[YOUR GOAL] Return the records that follow, unchanged and complete.
[TASK INPUTS Boundary: Start]
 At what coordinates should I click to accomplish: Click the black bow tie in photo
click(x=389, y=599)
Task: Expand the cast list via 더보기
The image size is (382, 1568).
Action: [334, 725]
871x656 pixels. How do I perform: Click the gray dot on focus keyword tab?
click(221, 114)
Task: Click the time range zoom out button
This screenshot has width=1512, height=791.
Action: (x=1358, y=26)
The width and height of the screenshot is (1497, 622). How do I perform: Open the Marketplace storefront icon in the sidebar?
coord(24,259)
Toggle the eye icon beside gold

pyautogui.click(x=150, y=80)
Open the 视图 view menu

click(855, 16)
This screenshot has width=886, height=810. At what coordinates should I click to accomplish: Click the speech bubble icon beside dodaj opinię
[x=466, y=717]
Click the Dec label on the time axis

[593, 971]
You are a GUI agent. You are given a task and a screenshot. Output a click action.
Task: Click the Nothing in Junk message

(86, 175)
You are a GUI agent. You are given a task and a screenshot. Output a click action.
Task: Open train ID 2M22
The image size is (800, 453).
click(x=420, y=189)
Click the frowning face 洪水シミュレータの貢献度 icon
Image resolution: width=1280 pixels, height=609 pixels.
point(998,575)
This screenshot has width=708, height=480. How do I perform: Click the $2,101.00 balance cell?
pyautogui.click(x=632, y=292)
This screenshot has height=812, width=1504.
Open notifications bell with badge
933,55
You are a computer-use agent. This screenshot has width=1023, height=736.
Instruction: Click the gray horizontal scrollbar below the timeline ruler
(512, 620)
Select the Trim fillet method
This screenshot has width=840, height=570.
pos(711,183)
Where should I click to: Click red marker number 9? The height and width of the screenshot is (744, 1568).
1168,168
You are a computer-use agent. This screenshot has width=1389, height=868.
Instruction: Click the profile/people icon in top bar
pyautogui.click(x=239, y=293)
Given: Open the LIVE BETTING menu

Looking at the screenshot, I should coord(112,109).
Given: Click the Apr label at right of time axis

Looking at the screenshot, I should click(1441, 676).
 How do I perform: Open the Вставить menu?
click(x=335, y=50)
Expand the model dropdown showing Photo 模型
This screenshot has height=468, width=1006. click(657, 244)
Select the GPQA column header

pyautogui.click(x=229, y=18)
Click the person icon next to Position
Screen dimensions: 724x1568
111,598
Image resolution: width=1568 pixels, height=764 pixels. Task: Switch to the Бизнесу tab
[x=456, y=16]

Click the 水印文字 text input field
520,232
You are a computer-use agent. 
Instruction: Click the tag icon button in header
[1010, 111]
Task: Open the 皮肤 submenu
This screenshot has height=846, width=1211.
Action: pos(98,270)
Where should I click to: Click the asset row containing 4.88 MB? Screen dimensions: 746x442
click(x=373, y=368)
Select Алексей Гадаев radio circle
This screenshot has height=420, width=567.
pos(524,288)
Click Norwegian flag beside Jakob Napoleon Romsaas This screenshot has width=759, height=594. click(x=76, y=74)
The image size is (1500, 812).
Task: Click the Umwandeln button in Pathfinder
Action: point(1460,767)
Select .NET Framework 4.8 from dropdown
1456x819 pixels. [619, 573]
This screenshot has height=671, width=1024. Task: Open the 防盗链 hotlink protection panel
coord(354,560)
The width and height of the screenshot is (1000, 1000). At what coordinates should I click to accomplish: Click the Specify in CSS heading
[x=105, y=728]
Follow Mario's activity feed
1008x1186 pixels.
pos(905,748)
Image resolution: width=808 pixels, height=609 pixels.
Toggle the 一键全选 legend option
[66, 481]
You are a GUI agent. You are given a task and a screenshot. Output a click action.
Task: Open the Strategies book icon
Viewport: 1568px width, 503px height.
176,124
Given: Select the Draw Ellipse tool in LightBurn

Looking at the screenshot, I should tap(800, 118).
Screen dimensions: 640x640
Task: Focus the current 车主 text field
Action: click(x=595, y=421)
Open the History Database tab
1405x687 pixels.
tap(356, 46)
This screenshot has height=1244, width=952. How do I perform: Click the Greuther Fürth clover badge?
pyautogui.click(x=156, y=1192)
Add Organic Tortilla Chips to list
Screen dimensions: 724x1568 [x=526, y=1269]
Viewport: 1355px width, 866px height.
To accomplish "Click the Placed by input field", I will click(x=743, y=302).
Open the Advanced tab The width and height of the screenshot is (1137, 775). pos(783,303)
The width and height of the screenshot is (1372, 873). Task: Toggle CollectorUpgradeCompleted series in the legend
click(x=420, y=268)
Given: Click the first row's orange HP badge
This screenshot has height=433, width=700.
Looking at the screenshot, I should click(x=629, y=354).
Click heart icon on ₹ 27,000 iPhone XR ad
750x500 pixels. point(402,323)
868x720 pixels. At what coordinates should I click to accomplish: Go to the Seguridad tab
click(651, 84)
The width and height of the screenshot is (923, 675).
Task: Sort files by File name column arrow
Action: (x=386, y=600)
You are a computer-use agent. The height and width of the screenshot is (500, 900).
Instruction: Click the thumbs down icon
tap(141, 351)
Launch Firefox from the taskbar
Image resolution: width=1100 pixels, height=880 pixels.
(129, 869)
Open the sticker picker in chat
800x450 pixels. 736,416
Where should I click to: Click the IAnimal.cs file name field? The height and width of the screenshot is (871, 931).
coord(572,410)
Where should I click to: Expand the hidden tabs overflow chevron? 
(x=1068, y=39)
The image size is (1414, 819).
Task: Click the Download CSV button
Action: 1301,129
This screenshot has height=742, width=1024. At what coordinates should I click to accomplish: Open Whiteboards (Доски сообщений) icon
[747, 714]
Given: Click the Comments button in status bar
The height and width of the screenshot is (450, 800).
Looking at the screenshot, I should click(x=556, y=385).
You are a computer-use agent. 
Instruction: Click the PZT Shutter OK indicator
[TASK INPUTS Boundary: End]
[EXERCISE RESULT]
 At what coordinates should I click to accomplish: Click the black bow tie in photo
click(x=389, y=599)
Task: Expand the cast list via 더보기
The image size is (382, 1568).
Action: [334, 725]
871x656 pixels. How do I perform: Click the gray dot on focus keyword tab?
click(221, 114)
Task: Click the time range zoom out button
This screenshot has width=1512, height=791.
Action: (x=1358, y=26)
The width and height of the screenshot is (1497, 622). How do I perform: Open the Marketplace storefront icon in the sidebar?
coord(24,259)
Toggle the eye icon beside gold

pyautogui.click(x=150, y=80)
Open the 视图 view menu

click(855, 16)
This screenshot has width=886, height=810. At what coordinates should I click to accomplish: Click the speech bubble icon beside dodaj opinię
[x=466, y=717]
Click the Dec label on the time axis

[593, 971]
You are a GUI agent. You are given a task and a screenshot. Output a click action.
Task: Click the Nothing in Junk message

(86, 175)
You are a GUI agent. You are given a task and a screenshot. Output a click action.
Task: Open train ID 2M22
The image size is (800, 453).
click(x=420, y=189)
Click the frowning face 洪水シミュレータの貢献度 icon
Image resolution: width=1280 pixels, height=609 pixels.
point(998,575)
This screenshot has width=708, height=480. How do I perform: Click the $2,101.00 balance cell?
pyautogui.click(x=632, y=292)
This screenshot has height=812, width=1504.
Open notifications bell with badge
933,55
You are a computer-use agent. This screenshot has width=1023, height=736.
Instruction: Click the gray horizontal scrollbar below the timeline ruler
(512, 620)
Select the Trim fillet method
This screenshot has width=840, height=570.
pos(711,183)
Where should I click to: Click red marker number 9? The height and width of the screenshot is (744, 1568).
1168,168
You are a computer-use agent. This screenshot has width=1389, height=868.
Instruction: Click the profile/people icon in top bar
pyautogui.click(x=239, y=293)
Given: Open the LIVE BETTING menu

Looking at the screenshot, I should coord(112,109).
Given: Click the Apr label at right of time axis

Looking at the screenshot, I should click(1441, 676).
 How do I perform: Open the Вставить menu?
click(x=335, y=50)
Expand the model dropdown showing Photo 模型
This screenshot has height=468, width=1006. click(657, 244)
Select the GPQA column header

pyautogui.click(x=229, y=18)
Click the person icon next to Position
Screen dimensions: 724x1568
111,598
Image resolution: width=1568 pixels, height=764 pixels. Task: Switch to the Бизнесу tab
[x=456, y=16]

Click the 水印文字 text input field
520,232
You are a computer-use agent. 
Instruction: Click the tag icon button in header
[1010, 111]
Task: Open the 皮肤 submenu
This screenshot has height=846, width=1211.
Action: pos(98,270)
Where should I click to: Click the asset row containing 4.88 MB? Screen dimensions: 746x442
click(x=373, y=368)
Select Алексей Гадаев radio circle
This screenshot has height=420, width=567.
pos(524,288)
Click Norwegian flag beside Jakob Napoleon Romsaas This screenshot has width=759, height=594. click(x=76, y=74)
The image size is (1500, 812).
Task: Click the Umwandeln button in Pathfinder
Action: point(1460,767)
Select .NET Framework 4.8 from dropdown
1456x819 pixels. [619, 573]
This screenshot has height=671, width=1024. Task: Open the 防盗链 hotlink protection panel
coord(354,560)
The width and height of the screenshot is (1000, 1000). At what coordinates should I click to accomplish: Click the Specify in CSS heading
[x=105, y=728]
Follow Mario's activity feed
1008x1186 pixels.
pos(905,748)
Image resolution: width=808 pixels, height=609 pixels.
Toggle the 一键全选 legend option
[66, 481]
You are a GUI agent. You are given a task and a screenshot. Output a click action.
Task: Open the Strategies book icon
Viewport: 1568px width, 503px height.
176,124
Given: Select the Draw Ellipse tool in LightBurn

Looking at the screenshot, I should tap(800, 118).
Screen dimensions: 640x640
Task: Focus the current 车主 text field
Action: click(x=595, y=421)
Open the History Database tab
1405x687 pixels.
tap(356, 46)
This screenshot has height=1244, width=952. How do I perform: Click the Greuther Fürth clover badge?
pyautogui.click(x=156, y=1192)
Add Organic Tortilla Chips to list
Screen dimensions: 724x1568 [x=526, y=1269]
Viewport: 1355px width, 866px height.
To accomplish "Click the Placed by input field", I will click(x=743, y=302).
Open the Advanced tab The width and height of the screenshot is (1137, 775). pos(783,303)
The width and height of the screenshot is (1372, 873). Task: Toggle CollectorUpgradeCompleted series in the legend
click(x=420, y=268)
Given: Click the first row's orange HP badge
This screenshot has height=433, width=700.
Looking at the screenshot, I should click(x=629, y=354).
Click heart icon on ₹ 27,000 iPhone XR ad
750x500 pixels. point(402,323)
868x720 pixels. At what coordinates should I click to accomplish: Go to the Seguridad tab
click(651, 84)
The width and height of the screenshot is (923, 675).
Task: Sort files by File name column arrow
Action: (x=386, y=600)
You are a computer-use agent. The height and width of the screenshot is (500, 900).
Instruction: Click the thumbs down icon
tap(141, 351)
Launch Firefox from the taskbar
Image resolution: width=1100 pixels, height=880 pixels.
(129, 869)
Open the sticker picker in chat
800x450 pixels. 736,416
Where should I click to: Click the IAnimal.cs file name field? The height and width of the screenshot is (871, 931).
coord(572,410)
Where should I click to: Expand the hidden tabs overflow chevron? 
(x=1068, y=39)
The image size is (1414, 819).
Task: Click the Download CSV button
Action: 1301,129
This screenshot has height=742, width=1024. At what coordinates should I click to accomplish: Open Whiteboards (Доски сообщений) icon
[747, 714]
Given: Click the Comments button in status bar
The height and width of the screenshot is (450, 800).
Looking at the screenshot, I should click(x=556, y=385).
You are a computer-use agent. 
Instruction: Click the PZT Shutter OK indicator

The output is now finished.